# Yamaha MZ360



## keb (May 26, 2010)

A customer brought me a Ridgid 6800 generator with a Yamaha MZ360 engine on it.Maybe 4 yrs. old,used just a few times when needed in emergencies maybe 4-5 times.Kept fuel fresh,started monthly,last started in the fall(5 months ago).He ran it briefly shut it off for a short and tried to restart it.It was locked up,no movement on recoil!...In my shop now,checked for gas on head,cylinder it is dry.I put a socket on crankshaft nut and applied pressure...to no avail! I normally don't do to much small engine repair, just the normals,change oil,clean carbs etc...??? Any help is appreciated..


----------



## paulr44 (Oct 14, 2008)

Could be the gen end is seized/bound up.
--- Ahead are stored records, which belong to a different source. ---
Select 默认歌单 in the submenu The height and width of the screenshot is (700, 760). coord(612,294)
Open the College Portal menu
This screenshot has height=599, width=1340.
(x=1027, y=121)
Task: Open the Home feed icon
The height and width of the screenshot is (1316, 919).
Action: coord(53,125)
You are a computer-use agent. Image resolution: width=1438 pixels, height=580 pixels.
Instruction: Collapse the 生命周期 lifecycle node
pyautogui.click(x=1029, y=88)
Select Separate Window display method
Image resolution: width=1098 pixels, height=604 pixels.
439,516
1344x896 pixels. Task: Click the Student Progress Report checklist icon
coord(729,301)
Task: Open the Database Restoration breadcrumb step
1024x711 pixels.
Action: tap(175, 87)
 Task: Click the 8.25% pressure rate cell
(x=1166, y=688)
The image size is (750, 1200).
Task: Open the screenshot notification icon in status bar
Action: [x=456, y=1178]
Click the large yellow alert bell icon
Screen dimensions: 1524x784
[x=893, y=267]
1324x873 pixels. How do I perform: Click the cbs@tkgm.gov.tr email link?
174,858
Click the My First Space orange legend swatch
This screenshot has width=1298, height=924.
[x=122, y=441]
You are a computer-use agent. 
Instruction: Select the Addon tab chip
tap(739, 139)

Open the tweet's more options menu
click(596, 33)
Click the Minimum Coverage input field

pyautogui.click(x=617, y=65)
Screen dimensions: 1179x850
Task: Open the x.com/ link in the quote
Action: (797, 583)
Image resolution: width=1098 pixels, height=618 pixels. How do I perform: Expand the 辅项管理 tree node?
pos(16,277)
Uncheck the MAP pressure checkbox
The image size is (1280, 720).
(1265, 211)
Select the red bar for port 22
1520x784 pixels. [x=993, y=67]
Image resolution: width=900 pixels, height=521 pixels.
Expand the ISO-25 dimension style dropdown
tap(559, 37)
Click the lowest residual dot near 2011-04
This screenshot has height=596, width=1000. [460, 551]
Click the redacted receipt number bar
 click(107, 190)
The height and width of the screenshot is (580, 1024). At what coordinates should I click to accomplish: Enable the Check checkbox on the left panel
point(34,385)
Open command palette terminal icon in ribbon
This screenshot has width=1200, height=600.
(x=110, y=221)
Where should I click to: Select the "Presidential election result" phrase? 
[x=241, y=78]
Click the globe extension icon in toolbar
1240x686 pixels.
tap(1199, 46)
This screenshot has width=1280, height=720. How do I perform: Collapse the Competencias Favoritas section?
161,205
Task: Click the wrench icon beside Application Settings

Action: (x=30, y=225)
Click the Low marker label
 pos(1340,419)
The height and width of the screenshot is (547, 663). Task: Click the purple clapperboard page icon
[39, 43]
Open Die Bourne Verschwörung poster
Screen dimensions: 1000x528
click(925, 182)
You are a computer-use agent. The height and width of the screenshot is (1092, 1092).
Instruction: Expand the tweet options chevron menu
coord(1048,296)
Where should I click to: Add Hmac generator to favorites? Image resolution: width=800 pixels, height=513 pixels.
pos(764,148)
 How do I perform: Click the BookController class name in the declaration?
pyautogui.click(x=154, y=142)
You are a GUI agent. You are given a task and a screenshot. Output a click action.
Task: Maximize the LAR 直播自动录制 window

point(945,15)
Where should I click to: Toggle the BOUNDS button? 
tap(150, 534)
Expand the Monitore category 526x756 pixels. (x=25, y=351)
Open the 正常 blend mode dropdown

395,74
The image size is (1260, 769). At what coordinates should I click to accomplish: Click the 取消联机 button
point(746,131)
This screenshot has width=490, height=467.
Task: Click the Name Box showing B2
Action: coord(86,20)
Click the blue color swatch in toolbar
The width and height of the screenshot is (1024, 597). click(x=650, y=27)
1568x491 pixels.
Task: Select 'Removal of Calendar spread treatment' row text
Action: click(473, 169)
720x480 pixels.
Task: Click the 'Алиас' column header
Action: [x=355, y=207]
I had a power-mate (then owned by Pramac) years ago that was put together wrong, and the stator sat cockeyed and the rotor rubbed on it and ultimately both components failed. Those Yamy engines have been rather reliable from what I've seen. Could be the carrier bearing failed (bearing in end (bell) housing of gen-end. If it isn't low on oil, you're _probably_ looking at a gen-end problem. Try turning the crank backwards - seized engines can often be turned that way.


----------



## keb (May 26, 2010)

Paul, thanks for the reply.I tried to spin in reverse but she is locked up both ways!!:freak::freak:


----------